The DAPhNE project brings together three manufacturing sectors (ceramic, glass and cement) with common problems in relation to the energy consumption of their firing processes, seeking common solutions via the implementation of high temperature MW technologies based on self-adaptive control and monitoring systems.

The multidisciplinary consortium comprises 7 industrial partners together with 1 technological-based company closely collaborating with group of 9 research organizations.

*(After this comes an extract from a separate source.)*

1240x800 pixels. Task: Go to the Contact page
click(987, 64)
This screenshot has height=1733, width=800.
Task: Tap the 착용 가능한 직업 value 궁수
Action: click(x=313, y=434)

The DAPhNE project brings together the ceramic, glass and cement industries to develop, test and demonstrate a package of modular and re-configurable solutions based on:

  • Self-adaptive control of high temperature MW processes as well as
  • Active control of production lines that incorporate the above proposed MW solutions, capable of maximizing autonomy and interaction capability with existing machinery and ensuring re-use of existing infrastructures.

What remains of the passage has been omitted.